Wednesday, April 14, 2010

Today -100: April 14, 1910: Of pardons and plots and dirigibles

Tennessee Governor Malcolm Patterson pardoned Col. Duncan Cooper for the murder not a year and a half before of Edward Carmack, former congresscritter (1897-1901), US senator (1901-7) and racist pig (1858-1908). Carmack had run for governor against Patterson in the 1908 Democratic primary, and Cooper was a good friend of the governor, who was a witness for him at the trial. After the primary, Carmack libeled Cooper repeatedly in the Nashville Tennessean, of which he was the editor. Cooper wrote to Carmack, “If my name appears in The Tennessean again, one of us must die.” The next day it did, and one of them did. Cooper’s son, also involved in the shooting, will receive a new trial (and be acquitted).

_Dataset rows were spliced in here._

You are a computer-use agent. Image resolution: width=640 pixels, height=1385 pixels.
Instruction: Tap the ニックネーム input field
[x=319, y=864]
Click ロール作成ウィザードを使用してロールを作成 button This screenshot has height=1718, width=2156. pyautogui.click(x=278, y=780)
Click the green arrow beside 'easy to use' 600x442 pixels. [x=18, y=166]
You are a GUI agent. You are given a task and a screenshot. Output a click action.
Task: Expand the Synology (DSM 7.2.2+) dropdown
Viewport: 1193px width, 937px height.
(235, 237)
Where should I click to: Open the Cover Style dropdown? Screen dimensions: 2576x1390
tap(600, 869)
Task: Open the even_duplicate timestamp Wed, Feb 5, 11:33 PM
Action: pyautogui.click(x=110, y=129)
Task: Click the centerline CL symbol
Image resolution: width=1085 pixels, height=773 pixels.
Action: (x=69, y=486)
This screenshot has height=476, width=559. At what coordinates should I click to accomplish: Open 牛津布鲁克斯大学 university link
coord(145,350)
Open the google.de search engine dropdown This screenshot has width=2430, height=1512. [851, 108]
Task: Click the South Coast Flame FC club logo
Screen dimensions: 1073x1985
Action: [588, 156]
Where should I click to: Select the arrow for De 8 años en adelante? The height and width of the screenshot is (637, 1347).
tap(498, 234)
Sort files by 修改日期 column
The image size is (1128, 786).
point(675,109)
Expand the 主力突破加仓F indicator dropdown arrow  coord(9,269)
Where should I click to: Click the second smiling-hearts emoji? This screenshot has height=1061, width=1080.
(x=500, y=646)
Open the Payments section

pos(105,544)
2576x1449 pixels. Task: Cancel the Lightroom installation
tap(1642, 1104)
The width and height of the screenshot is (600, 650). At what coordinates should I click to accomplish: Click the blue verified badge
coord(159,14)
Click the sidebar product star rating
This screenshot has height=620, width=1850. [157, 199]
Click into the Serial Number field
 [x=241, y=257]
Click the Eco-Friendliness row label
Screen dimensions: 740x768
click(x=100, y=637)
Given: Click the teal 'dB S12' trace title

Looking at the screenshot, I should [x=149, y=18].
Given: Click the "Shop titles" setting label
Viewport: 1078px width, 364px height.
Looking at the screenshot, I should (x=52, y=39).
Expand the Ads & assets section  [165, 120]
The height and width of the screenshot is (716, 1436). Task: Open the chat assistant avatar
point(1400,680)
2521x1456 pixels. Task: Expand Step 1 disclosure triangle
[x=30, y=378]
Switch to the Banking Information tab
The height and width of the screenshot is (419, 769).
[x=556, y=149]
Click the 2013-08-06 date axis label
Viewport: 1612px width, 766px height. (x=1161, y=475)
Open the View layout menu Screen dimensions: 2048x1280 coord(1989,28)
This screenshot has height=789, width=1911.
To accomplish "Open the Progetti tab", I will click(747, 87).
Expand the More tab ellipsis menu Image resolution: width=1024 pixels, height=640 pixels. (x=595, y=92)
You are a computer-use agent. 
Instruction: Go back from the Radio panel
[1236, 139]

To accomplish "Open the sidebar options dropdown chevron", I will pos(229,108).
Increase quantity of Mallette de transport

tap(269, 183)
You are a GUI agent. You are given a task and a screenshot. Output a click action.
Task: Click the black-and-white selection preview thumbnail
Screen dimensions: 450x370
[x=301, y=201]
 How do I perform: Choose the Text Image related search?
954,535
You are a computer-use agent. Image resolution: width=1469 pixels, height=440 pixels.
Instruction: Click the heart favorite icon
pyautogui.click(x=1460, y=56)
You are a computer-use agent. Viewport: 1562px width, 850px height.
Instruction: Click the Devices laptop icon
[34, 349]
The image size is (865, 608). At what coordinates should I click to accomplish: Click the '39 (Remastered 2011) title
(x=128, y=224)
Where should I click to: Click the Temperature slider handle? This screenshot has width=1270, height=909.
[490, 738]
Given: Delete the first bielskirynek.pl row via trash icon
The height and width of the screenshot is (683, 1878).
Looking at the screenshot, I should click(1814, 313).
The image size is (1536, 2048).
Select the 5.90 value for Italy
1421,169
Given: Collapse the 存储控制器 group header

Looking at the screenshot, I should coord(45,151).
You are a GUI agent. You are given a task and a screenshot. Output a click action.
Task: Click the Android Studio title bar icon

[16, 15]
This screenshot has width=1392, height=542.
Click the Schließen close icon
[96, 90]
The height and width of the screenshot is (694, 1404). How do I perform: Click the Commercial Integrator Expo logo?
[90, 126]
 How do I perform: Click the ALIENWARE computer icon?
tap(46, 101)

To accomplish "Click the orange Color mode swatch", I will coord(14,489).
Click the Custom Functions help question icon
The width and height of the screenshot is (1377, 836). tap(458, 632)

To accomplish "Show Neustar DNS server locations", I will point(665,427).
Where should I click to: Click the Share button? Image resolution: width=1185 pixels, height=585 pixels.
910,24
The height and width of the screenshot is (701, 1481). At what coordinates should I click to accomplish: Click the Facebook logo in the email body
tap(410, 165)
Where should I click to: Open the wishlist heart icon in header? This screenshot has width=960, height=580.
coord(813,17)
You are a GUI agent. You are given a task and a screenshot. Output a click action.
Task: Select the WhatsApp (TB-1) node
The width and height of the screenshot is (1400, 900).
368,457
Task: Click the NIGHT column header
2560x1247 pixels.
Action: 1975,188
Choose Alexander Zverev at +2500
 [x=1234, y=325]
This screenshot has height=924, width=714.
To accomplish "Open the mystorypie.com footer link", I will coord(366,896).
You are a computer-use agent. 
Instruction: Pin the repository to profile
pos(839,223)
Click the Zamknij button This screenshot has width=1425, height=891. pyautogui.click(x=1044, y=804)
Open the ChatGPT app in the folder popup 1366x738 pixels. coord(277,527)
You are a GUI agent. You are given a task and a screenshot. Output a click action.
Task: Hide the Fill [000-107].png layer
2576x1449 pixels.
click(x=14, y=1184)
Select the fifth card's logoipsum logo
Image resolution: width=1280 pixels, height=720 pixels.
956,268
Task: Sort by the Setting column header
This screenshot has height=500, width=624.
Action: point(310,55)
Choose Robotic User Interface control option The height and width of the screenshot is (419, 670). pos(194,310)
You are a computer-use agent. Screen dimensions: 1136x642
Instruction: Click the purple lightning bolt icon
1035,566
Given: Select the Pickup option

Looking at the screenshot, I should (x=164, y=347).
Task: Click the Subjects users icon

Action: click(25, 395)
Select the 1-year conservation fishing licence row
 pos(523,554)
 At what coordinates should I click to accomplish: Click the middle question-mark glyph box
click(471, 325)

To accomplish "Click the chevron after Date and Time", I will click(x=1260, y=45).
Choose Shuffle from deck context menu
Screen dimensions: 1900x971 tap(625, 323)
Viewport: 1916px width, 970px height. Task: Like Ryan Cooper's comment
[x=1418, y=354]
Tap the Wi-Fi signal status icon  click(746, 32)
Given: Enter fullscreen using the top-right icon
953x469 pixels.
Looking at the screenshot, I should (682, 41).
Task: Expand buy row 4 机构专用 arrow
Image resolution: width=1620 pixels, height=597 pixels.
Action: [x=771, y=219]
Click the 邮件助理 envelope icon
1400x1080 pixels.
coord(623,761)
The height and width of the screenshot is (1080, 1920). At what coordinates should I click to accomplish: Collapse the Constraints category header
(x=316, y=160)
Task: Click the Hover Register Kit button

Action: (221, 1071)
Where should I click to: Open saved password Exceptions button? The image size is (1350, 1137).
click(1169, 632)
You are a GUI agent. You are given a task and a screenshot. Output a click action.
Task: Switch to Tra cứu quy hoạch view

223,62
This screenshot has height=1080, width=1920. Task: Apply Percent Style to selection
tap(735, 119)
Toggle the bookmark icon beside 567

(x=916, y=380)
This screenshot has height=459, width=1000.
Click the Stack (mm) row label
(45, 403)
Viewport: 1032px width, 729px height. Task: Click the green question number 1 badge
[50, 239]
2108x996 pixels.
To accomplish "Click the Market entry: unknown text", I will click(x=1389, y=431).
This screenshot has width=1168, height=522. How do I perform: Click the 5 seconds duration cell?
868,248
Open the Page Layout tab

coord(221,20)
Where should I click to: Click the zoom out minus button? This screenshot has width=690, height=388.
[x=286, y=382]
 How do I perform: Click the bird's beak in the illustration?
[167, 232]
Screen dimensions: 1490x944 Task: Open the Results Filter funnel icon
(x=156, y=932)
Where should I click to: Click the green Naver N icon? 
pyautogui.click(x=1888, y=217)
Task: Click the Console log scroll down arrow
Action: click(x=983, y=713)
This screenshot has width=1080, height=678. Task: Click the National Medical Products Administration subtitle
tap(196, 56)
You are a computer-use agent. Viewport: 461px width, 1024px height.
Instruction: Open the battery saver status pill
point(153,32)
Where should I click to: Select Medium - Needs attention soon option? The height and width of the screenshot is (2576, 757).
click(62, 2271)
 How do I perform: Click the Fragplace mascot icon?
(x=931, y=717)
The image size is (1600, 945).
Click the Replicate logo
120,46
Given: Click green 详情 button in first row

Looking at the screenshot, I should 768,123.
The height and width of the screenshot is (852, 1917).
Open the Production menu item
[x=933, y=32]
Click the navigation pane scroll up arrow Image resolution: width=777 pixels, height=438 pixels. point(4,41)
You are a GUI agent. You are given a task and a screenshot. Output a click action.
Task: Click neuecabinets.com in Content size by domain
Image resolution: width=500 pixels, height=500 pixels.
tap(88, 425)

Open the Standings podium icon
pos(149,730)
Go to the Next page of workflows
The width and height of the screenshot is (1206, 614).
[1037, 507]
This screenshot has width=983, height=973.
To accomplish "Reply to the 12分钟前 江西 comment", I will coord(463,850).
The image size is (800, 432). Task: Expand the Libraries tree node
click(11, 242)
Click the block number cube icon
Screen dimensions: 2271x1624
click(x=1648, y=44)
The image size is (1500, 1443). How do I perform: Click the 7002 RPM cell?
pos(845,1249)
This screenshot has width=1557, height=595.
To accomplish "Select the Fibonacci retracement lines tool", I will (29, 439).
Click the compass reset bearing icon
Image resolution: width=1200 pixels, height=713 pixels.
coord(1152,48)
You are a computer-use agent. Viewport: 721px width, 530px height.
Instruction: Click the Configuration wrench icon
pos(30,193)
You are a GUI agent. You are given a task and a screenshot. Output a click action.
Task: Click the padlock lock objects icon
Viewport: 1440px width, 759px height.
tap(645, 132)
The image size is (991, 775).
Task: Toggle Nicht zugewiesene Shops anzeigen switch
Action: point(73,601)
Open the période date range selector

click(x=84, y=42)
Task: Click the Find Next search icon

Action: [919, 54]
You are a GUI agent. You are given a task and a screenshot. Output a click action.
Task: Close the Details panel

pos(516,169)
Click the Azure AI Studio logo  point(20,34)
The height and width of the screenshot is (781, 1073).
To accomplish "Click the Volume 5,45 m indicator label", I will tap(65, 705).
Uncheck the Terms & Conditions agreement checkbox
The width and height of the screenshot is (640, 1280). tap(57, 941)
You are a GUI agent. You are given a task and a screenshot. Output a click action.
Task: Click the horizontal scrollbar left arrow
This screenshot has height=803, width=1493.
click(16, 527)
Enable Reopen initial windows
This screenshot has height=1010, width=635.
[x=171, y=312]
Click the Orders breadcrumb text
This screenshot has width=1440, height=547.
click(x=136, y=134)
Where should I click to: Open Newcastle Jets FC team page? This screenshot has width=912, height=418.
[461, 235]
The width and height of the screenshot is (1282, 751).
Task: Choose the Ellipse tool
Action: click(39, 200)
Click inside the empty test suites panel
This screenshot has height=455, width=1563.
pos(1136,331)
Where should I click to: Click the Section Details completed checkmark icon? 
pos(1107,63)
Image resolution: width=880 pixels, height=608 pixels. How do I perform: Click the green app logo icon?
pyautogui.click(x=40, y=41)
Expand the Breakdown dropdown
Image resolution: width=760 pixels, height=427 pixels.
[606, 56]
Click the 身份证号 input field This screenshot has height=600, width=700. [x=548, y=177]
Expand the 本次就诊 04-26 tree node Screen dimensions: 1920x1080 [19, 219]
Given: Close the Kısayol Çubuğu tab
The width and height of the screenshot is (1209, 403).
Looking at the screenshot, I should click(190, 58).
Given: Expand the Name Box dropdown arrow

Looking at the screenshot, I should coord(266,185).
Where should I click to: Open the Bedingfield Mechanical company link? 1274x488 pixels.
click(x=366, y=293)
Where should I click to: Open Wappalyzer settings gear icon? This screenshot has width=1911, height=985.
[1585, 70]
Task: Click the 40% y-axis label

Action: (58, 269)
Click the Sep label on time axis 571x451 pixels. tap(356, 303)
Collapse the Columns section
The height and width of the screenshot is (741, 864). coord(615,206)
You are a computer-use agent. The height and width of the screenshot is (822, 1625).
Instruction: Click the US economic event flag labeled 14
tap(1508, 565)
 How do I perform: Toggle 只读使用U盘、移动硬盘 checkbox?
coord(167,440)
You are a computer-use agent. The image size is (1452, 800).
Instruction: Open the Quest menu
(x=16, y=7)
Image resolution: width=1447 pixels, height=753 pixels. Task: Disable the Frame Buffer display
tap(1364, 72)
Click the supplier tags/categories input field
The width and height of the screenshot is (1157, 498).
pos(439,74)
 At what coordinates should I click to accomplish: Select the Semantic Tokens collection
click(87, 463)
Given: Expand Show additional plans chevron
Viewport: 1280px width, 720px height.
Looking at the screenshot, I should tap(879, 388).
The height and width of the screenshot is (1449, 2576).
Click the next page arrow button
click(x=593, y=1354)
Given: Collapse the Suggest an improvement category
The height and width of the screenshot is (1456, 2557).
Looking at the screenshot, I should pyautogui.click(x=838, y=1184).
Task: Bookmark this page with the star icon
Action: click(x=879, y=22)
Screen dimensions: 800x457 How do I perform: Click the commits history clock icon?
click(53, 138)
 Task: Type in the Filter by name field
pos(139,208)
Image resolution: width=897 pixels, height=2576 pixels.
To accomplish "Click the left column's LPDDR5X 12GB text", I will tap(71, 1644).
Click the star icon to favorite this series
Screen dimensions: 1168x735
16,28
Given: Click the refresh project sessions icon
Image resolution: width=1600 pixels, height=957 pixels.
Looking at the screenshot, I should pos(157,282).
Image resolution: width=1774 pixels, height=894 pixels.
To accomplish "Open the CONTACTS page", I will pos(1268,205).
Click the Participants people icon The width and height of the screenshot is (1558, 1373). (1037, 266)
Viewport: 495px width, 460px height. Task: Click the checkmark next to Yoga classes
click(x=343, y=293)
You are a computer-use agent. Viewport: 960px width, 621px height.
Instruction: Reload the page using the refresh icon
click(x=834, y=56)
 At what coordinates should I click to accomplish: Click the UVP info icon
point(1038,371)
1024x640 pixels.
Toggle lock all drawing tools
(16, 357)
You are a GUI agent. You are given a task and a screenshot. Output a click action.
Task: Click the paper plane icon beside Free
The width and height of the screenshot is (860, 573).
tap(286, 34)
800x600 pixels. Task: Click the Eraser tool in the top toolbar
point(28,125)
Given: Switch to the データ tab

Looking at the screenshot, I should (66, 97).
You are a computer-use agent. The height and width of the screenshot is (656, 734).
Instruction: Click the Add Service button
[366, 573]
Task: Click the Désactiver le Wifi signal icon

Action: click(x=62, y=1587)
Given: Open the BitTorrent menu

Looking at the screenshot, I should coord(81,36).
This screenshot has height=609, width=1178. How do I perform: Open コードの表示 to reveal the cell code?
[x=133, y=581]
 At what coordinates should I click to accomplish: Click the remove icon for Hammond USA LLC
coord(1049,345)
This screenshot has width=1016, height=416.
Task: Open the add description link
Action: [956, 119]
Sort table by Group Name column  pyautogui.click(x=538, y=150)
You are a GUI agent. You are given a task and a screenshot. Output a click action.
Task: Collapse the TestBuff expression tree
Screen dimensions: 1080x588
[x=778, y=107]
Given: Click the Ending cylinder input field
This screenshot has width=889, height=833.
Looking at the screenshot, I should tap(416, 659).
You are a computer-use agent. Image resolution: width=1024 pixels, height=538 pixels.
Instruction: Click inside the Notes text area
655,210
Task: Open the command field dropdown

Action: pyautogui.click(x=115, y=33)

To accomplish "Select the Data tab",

In his pardon statement, Patterson calls Cooper “D.B. Cooper.” Huh.

The US ambassador to Mexico, Henry Lane Wilson, claims there is a plot to embarrass him, although he does not see who the plotters might be. They did so by leaking the text of a speech he gave to a newspaper in Spain. He said that Charles V, 16th century king of Spain and Holy Roman Emperor, enslaved the bodies and souls of people in two hemispheres in the name of God, and that the rise and development of Mexican civilization was the result of Aztec and Toltec blood.

The largest dirigible ever built in France, the Clement-Bayard II, has been completed, with a lifting power of 7,700 pounds beyond the car and motors. It is designed to carry 20 passengers and four crew.